Saturday, February 12, 2022

La vie chrétienne et la vie du monde.
Saint Sophrony l’Athonite.

 

Saint Sophrony l'Athonite.
        Lorsque nous vivons un état comme nous étant naturel, il n'y a pas en nous de mouvement provenant de la vanité ou du désespoir. Si un homme est habitué à avoir une attitude humble et s'il aime cette humilité, quelle que soit l'étendue de ses connaissances scientifiques ou pratiques, elles n'élèveront pas son cœur ni ne le rendront brusque ou méprisant à l'égard de son frère. Nous devons veiller à ce que le commandement contenu dans la première Béatitude du Christ s'affermisse dans notre conscience: "Bienheureux les pauvres en esprit, car le Royaume des Cieux est à eux" (Matthieu, 5, 3) ...

Origine divine des commandements du Christ

Nous avons déjà parlé plus d'une fois à ce sujet, mais comme nous sommes tous habitués, dès les bancs d'école, à considérer la connaissance comme le résultat des répétitions, elles ne doivent pas nous lasser lorsqu'elles concernent ce point important qu'est notre "être en Dieu".

Le Christ nous a montré par Sa parole, par Son enseignement et par l'exemple même de Sa vie ce qu'Il a inclus dans Ses commandements en vertu de Son origine divine. Il parle comme si le Père, en L'envoyant sur la terre, Lui avait dit: "Dis ceci et cela ... "

Une connaissance qui engendre l'humilité

Ayant pleine conscience du fait que toute connaissance scientifique est limitée, nous ressentons une soif intense d'une connaissance absolue. Mais même la connaissance partielle que nous acquérons durant notre vie, représente malgré tout une valeur permanente et le commencement de la vie éternelle.
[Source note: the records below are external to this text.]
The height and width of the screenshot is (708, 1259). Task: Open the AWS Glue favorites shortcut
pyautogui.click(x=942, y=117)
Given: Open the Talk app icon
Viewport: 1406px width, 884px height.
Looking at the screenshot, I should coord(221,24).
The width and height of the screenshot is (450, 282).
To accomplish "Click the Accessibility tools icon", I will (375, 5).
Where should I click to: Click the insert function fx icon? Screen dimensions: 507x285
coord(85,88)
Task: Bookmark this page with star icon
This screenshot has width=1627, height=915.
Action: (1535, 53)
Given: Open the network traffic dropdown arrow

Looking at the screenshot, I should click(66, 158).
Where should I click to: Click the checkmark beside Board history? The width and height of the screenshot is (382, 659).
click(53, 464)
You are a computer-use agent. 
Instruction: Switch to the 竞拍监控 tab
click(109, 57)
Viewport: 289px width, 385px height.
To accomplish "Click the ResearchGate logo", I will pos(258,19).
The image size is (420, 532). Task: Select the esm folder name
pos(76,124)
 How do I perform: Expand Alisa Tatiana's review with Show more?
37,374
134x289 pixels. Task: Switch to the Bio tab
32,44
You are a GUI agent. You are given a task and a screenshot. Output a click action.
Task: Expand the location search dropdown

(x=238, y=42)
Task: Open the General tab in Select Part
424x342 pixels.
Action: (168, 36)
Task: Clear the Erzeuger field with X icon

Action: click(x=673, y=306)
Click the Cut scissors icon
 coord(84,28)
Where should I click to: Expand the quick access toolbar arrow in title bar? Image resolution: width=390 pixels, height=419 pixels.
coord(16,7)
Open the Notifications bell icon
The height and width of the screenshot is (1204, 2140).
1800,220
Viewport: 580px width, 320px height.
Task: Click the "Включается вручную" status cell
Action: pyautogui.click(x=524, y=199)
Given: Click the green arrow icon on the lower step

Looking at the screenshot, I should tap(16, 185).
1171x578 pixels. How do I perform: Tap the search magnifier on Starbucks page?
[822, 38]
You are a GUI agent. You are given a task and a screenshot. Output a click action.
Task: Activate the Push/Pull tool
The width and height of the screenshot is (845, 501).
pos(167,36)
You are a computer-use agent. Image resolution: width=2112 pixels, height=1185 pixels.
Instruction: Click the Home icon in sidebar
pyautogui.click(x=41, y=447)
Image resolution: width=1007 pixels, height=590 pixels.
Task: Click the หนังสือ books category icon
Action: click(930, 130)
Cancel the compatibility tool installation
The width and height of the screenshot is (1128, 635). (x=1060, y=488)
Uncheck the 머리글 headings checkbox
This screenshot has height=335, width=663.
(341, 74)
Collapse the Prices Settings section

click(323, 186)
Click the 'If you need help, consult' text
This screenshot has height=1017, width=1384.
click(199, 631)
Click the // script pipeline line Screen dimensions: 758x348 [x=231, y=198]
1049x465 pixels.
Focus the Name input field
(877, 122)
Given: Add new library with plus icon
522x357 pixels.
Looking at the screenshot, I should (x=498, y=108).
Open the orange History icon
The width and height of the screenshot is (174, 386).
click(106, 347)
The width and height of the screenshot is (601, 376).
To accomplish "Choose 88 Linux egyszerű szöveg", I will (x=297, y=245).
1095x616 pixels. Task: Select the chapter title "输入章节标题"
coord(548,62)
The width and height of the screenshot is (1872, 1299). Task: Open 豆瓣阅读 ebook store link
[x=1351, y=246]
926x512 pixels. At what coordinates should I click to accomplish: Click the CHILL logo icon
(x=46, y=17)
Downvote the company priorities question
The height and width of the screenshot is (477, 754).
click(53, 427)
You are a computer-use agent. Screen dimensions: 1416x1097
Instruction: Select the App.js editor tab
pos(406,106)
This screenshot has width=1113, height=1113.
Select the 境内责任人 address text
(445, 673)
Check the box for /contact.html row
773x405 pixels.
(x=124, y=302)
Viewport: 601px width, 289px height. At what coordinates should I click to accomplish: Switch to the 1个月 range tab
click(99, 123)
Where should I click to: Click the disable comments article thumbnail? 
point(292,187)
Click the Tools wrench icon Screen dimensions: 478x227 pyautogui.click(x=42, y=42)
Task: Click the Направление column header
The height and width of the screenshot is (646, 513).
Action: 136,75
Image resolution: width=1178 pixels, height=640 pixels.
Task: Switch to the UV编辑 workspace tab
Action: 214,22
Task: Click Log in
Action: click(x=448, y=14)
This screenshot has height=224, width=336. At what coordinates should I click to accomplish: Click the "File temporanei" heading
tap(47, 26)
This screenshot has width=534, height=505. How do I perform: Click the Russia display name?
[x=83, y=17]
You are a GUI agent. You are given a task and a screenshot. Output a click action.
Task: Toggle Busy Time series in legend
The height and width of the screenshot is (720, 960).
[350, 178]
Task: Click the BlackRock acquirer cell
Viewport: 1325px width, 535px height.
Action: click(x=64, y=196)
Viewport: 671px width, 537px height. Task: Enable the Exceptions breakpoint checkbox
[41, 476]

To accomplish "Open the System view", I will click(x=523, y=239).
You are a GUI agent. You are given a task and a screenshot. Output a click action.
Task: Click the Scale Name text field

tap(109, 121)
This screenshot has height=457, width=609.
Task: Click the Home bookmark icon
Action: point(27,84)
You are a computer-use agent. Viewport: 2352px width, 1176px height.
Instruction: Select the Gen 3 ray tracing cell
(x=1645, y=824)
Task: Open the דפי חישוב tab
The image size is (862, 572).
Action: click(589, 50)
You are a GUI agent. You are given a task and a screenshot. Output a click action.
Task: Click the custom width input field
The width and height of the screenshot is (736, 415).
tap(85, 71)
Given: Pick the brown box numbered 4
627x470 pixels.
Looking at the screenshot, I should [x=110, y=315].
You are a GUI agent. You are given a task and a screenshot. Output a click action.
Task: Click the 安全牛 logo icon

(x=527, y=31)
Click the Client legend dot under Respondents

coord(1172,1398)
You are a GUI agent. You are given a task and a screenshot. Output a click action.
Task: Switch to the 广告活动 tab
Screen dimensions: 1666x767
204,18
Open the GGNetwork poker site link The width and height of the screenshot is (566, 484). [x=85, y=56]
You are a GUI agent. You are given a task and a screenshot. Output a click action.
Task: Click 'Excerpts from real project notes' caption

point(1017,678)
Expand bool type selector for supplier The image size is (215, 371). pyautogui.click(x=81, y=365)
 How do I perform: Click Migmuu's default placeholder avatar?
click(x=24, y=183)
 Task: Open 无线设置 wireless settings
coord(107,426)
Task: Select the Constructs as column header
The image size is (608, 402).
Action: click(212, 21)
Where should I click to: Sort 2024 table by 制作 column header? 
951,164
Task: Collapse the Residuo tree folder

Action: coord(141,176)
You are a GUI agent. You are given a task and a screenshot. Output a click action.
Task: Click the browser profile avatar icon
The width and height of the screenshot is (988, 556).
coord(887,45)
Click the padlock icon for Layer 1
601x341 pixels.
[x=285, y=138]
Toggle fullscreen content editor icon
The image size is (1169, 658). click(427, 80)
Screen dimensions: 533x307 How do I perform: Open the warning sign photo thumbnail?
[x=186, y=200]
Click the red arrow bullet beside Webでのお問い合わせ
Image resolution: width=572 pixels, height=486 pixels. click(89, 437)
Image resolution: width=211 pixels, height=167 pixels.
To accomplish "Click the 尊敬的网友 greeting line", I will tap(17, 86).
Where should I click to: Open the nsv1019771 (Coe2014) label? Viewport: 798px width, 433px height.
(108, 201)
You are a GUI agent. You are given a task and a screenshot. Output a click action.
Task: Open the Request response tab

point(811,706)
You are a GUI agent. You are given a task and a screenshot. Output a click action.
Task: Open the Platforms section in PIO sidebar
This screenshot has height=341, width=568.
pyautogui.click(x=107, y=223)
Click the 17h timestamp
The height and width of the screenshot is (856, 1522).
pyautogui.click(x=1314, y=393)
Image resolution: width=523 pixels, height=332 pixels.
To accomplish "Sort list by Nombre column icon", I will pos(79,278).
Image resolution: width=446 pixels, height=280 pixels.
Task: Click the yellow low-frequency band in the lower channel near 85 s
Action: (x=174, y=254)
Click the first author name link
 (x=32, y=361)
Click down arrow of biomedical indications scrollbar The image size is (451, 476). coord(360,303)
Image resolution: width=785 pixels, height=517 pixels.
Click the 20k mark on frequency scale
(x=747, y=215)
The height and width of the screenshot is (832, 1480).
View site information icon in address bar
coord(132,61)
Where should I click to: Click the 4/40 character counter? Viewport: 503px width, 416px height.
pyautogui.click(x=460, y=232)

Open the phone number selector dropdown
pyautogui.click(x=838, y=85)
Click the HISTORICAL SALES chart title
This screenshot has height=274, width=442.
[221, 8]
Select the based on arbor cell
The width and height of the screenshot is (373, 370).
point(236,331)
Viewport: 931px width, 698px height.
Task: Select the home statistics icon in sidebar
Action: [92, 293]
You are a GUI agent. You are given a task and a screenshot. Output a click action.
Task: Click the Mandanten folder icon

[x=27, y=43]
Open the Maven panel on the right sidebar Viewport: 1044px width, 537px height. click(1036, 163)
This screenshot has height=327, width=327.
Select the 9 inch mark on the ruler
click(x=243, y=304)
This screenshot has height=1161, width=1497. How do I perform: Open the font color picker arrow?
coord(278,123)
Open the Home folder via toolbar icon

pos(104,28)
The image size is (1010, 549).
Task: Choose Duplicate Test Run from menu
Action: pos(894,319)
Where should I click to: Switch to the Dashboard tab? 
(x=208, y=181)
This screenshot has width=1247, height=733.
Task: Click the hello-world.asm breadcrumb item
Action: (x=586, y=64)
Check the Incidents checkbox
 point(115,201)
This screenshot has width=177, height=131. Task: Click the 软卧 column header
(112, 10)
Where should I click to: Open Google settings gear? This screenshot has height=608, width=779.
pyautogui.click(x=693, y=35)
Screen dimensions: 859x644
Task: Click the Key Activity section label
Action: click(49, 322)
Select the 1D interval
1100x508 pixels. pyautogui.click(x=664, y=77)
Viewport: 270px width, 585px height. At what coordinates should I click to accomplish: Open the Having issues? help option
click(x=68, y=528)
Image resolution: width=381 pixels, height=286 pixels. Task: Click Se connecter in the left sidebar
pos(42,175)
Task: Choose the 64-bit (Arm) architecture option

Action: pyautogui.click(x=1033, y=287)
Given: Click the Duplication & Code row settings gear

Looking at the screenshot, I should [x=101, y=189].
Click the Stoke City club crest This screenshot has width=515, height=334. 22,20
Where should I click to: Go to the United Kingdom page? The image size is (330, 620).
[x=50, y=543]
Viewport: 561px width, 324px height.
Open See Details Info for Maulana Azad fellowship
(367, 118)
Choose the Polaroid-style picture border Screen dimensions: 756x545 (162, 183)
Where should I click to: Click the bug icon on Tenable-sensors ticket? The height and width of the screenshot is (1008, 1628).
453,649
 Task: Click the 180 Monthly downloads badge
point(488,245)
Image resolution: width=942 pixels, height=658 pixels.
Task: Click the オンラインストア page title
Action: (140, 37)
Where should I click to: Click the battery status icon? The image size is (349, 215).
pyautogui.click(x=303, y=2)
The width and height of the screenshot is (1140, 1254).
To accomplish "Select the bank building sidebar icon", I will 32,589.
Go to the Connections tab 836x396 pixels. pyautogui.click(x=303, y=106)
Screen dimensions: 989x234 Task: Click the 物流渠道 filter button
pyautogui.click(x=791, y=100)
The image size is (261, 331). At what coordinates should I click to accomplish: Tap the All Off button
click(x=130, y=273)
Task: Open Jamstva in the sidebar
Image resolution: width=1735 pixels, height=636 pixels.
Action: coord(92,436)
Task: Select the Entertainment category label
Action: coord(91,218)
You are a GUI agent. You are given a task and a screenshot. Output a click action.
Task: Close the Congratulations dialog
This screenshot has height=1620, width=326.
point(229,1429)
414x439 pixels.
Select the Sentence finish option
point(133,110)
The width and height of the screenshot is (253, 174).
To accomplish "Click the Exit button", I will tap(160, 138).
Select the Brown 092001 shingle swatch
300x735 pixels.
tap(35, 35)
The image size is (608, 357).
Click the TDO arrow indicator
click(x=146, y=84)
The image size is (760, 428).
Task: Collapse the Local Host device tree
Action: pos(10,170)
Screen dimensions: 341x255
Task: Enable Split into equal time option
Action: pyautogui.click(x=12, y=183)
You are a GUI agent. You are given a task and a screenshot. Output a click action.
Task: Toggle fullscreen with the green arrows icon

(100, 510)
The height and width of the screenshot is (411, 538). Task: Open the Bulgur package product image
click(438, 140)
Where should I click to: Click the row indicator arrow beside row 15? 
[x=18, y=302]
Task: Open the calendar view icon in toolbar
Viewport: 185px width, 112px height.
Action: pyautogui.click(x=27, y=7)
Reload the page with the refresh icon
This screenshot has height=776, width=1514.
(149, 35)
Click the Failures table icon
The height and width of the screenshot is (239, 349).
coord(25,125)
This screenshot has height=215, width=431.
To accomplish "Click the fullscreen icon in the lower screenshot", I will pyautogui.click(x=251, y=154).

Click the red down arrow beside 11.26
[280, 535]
Nous n'appréhendons pas Dieu en plénitude, mais Sa grâce agit partiellement en nous. Cependant cela ne signifie pas que nous soyons déjà réellement parfaits. Ainsi, en étudiant la plus haute de toutes les sciences: "Comment vivre sur terre sans pécher", nous réalisons que ce miracle, ce grand miracle, n'est possible qu'après de longues souffrances de l'âme dans sa lutte pour parvenir à l'impassibilité, à la victoire sur les passions.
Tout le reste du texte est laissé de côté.